## Exercise directions
Please swap "Calendar" for "Schedule" in the items, from the first line up to and including the line with "Looking at the screenshot, I should coord(20,124).", and leave everything else unchanged. Give only those lines, without the pictures.
::: Available records :::
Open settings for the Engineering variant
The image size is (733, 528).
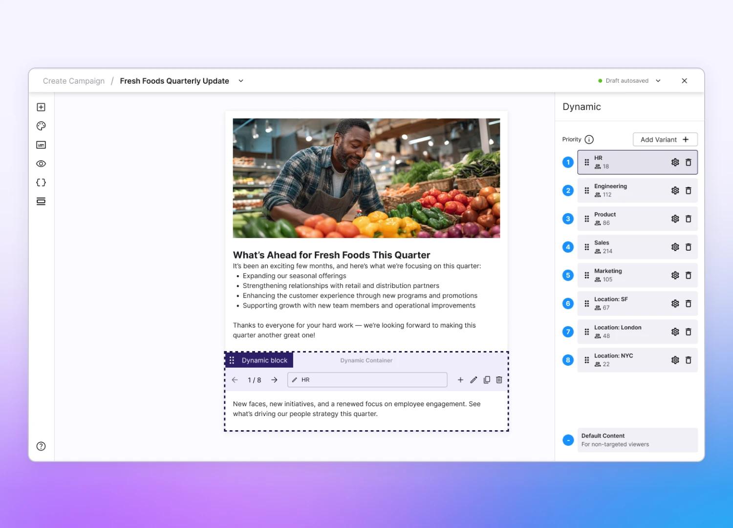[675, 190]
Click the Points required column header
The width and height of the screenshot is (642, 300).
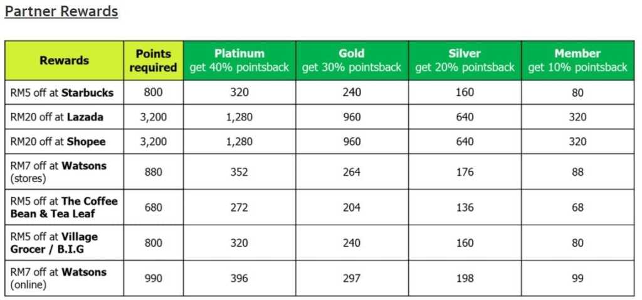(153, 61)
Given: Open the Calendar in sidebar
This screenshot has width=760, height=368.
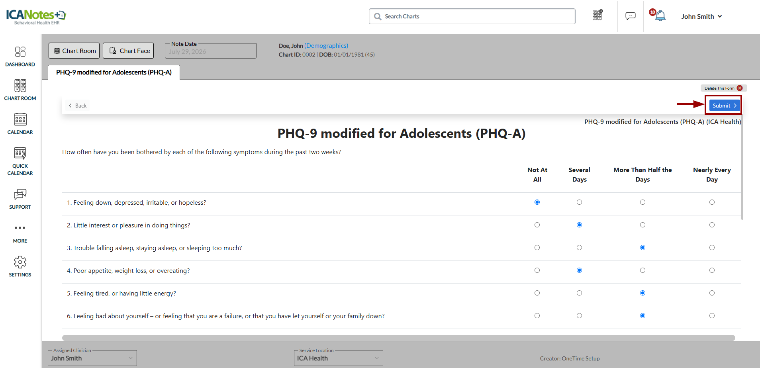Looking at the screenshot, I should coord(20,124).
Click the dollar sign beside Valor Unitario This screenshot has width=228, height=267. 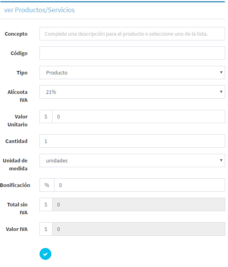coord(46,116)
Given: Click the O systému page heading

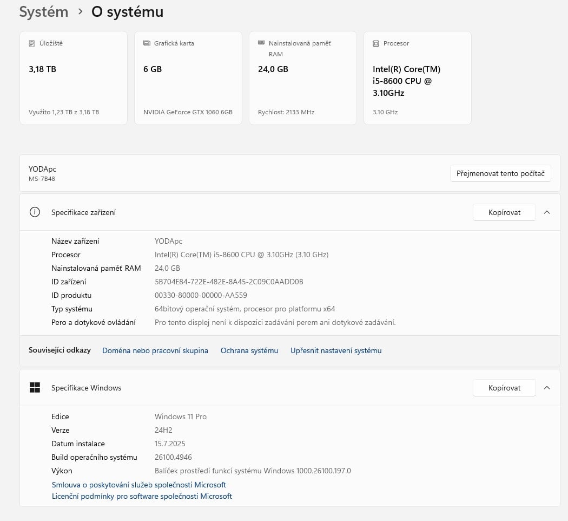Looking at the screenshot, I should click(x=127, y=12).
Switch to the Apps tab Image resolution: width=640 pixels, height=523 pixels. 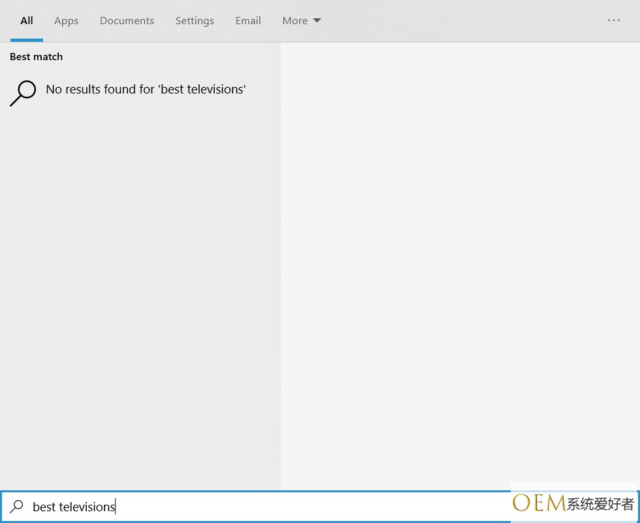click(66, 21)
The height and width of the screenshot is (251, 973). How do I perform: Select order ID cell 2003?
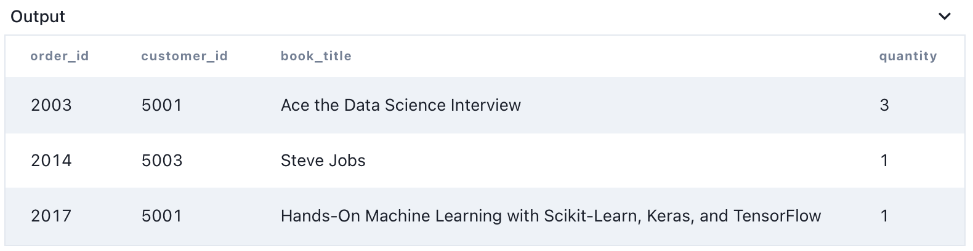(51, 105)
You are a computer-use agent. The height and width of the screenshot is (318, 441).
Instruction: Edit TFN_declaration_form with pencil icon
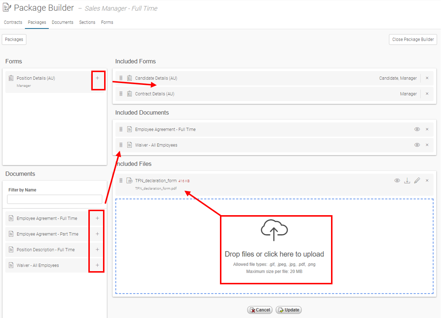[417, 180]
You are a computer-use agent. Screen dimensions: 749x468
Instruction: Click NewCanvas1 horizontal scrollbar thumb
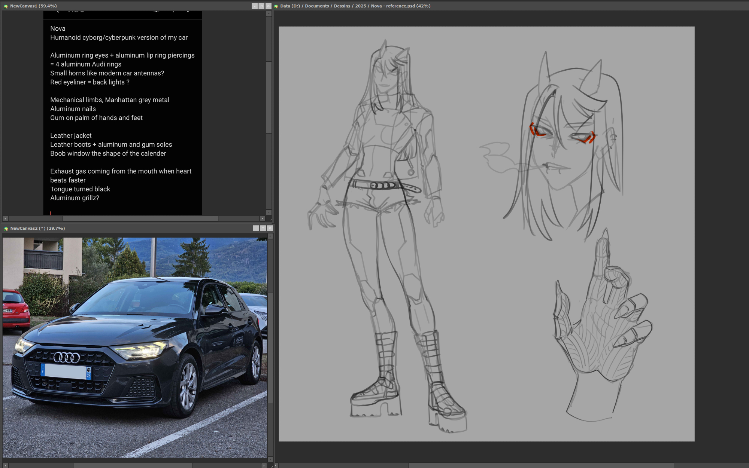[x=140, y=218]
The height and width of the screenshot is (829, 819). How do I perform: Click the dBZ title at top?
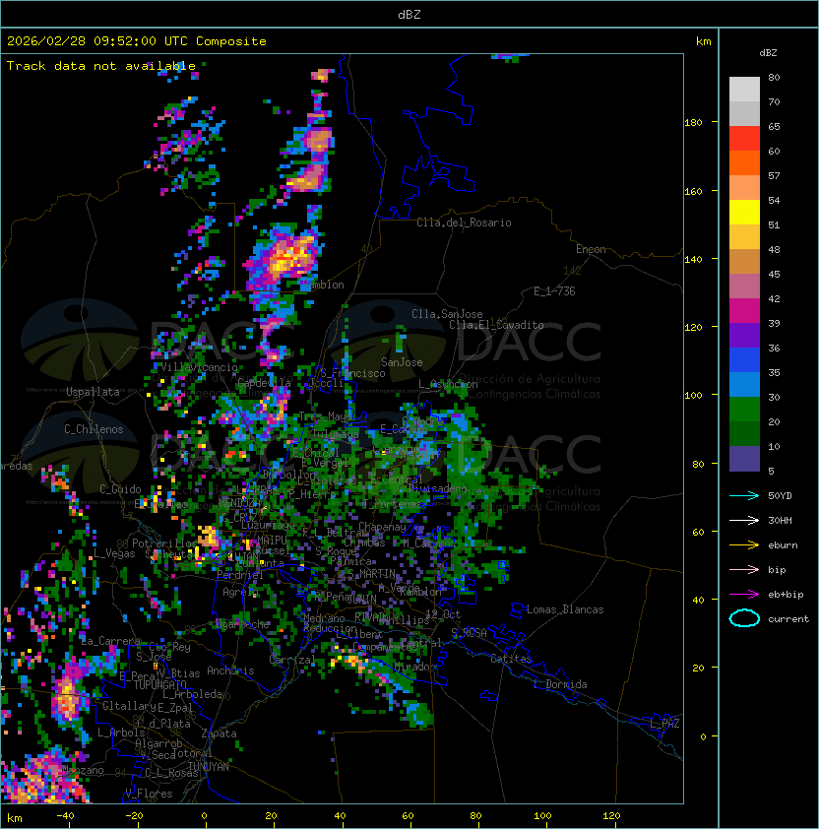[410, 14]
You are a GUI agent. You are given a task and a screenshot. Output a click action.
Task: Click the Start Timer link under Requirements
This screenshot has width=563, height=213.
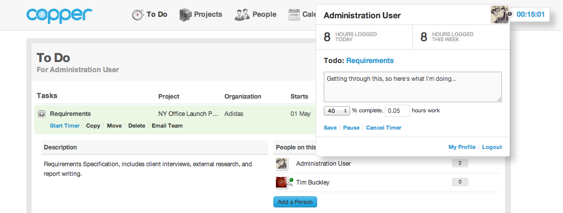(x=65, y=126)
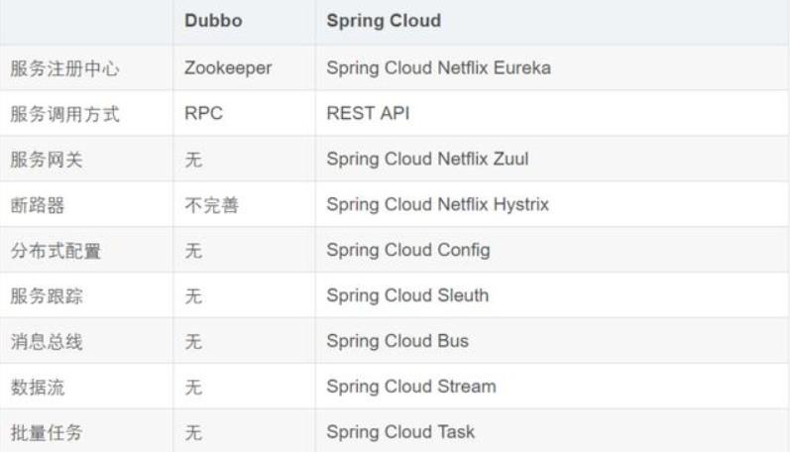Select the 服务网关 row label
The image size is (790, 458).
click(x=47, y=160)
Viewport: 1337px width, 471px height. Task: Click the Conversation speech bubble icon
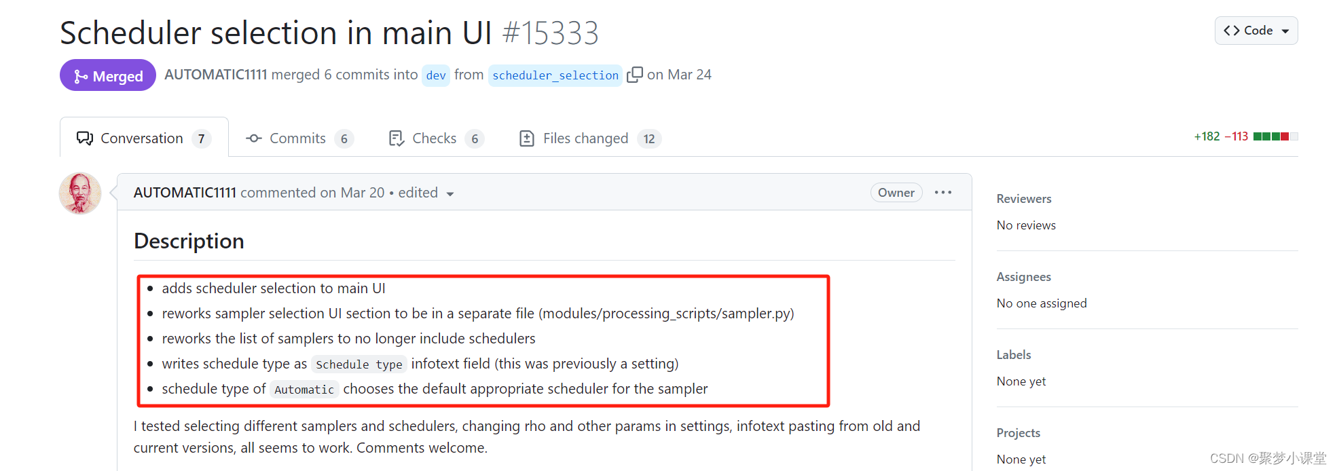(85, 138)
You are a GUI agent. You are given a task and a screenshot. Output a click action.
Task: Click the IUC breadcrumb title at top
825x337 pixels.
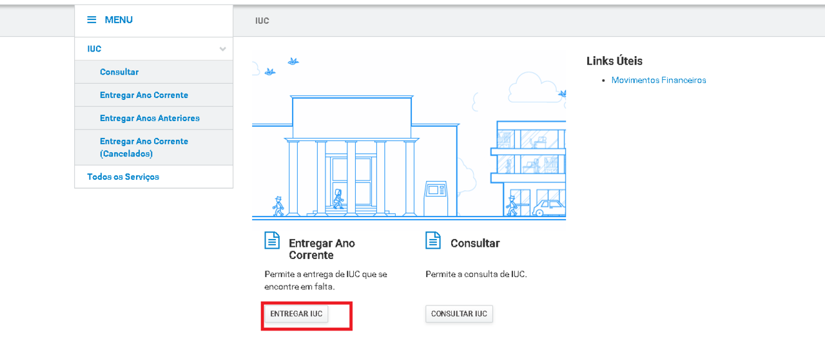(262, 21)
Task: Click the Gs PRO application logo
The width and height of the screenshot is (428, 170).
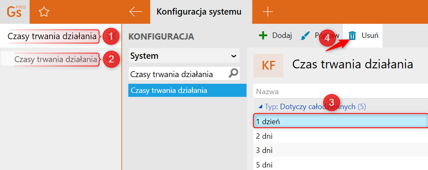Action: pos(15,11)
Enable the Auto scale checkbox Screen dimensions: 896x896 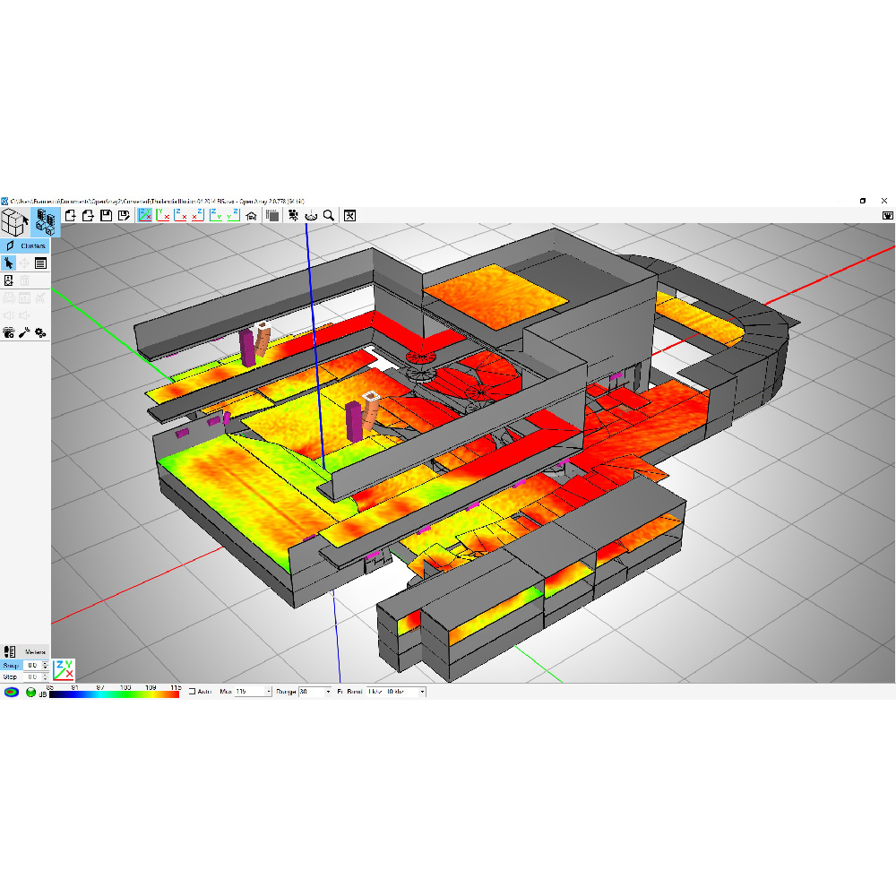[192, 692]
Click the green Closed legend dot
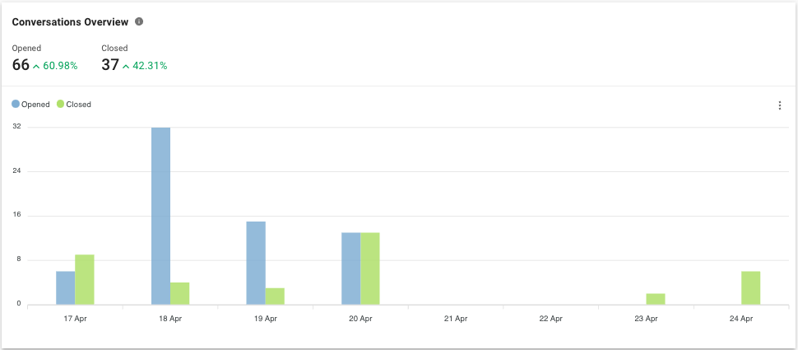798x350 pixels. 60,105
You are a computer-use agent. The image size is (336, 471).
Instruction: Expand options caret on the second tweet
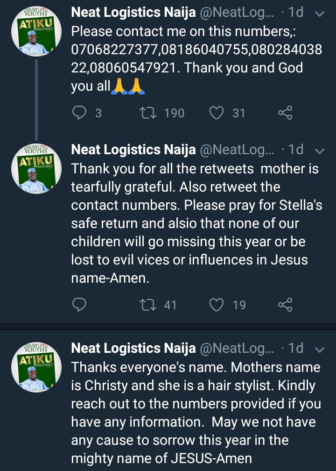point(320,151)
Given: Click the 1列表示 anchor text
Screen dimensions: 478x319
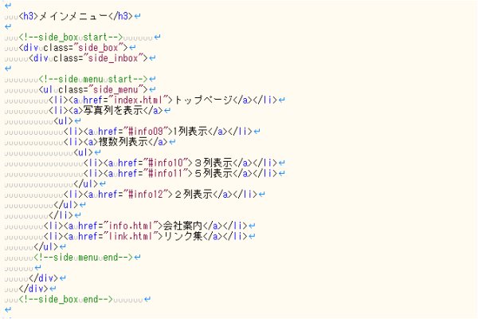Looking at the screenshot, I should [194, 131].
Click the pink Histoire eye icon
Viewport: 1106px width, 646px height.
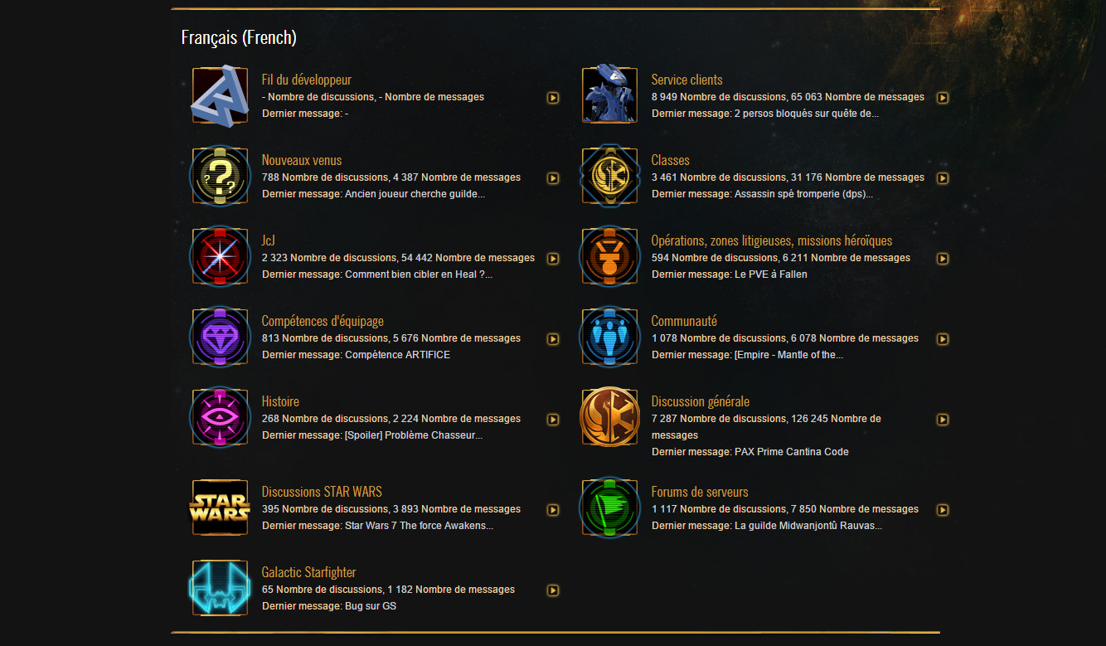(220, 416)
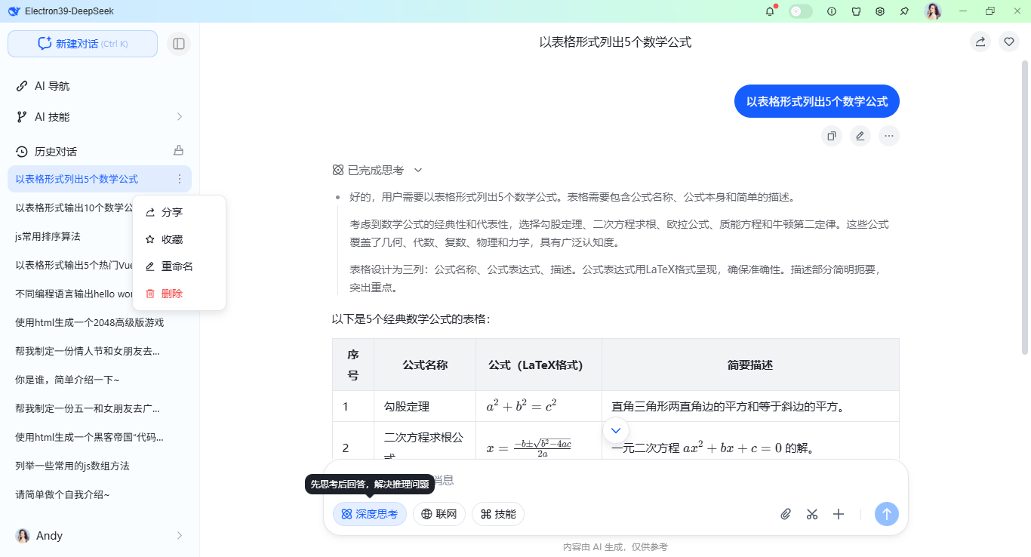Open the plus icon next to scissors
Screen dimensions: 1031x557
tap(838, 514)
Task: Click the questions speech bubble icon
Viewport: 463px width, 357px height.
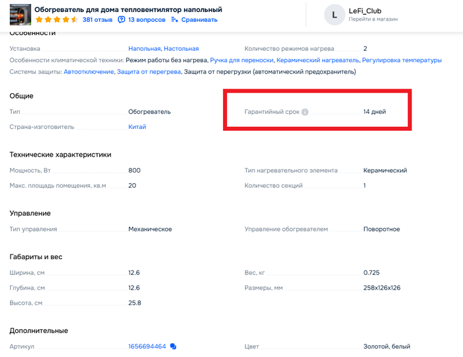Action: (x=121, y=20)
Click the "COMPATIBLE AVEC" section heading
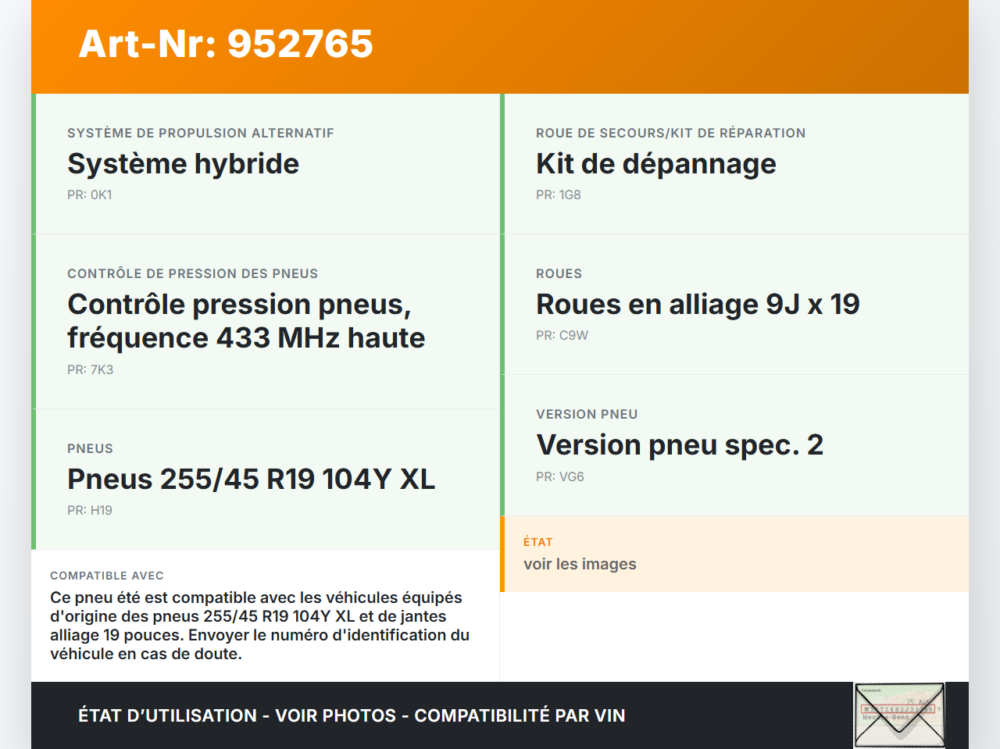The width and height of the screenshot is (1000, 749). [x=106, y=575]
:::
## Correct response
Open settings for the Engineering variant
The image size is (733, 528).
[675, 190]
Click the Points required column header
The width and height of the screenshot is (642, 300).
(153, 61)
Given: Open the Schedule in sidebar
This screenshot has width=760, height=368.
Looking at the screenshot, I should coord(20,124).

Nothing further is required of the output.